§ **Assigned task**
Some lines below may hold the string "computer". Count them and give only the total.

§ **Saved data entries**
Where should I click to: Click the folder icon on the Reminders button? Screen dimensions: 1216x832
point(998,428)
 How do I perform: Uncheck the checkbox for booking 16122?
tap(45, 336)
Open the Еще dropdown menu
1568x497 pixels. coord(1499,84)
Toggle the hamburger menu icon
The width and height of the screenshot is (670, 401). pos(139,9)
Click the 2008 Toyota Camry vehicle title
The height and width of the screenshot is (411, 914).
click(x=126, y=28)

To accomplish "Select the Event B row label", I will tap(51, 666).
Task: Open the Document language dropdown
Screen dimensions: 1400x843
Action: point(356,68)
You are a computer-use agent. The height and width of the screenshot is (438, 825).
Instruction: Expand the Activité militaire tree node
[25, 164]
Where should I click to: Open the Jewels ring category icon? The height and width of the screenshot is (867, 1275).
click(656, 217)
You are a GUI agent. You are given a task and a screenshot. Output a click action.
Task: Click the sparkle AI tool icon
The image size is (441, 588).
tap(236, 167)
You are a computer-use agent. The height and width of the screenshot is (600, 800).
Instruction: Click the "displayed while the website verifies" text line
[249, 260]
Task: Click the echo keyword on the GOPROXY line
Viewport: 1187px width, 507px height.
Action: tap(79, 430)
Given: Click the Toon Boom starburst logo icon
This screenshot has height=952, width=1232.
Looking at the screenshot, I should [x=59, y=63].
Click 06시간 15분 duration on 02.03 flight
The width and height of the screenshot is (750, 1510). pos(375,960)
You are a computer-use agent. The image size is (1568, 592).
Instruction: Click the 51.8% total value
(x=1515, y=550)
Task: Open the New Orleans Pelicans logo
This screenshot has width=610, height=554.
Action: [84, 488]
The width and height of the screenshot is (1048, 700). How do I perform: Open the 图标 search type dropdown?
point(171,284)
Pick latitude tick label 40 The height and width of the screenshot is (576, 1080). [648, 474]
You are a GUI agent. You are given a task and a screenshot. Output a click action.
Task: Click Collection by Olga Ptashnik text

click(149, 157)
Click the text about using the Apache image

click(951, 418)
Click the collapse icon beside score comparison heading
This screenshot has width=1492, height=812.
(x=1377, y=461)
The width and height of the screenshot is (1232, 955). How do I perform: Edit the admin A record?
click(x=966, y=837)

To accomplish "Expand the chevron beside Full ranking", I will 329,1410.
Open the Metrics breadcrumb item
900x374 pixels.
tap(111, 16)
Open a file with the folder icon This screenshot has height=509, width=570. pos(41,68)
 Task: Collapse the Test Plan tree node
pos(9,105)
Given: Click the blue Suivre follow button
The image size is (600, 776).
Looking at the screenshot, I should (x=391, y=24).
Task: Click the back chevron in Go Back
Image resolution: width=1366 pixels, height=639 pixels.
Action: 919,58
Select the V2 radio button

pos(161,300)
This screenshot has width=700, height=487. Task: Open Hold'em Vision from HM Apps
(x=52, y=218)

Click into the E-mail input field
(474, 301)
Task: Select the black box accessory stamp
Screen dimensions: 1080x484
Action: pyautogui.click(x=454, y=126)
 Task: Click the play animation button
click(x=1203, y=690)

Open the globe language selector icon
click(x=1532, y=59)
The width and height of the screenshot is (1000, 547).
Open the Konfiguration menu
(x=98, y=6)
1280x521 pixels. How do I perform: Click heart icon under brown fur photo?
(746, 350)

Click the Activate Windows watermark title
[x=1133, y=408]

§ **Your solution**
3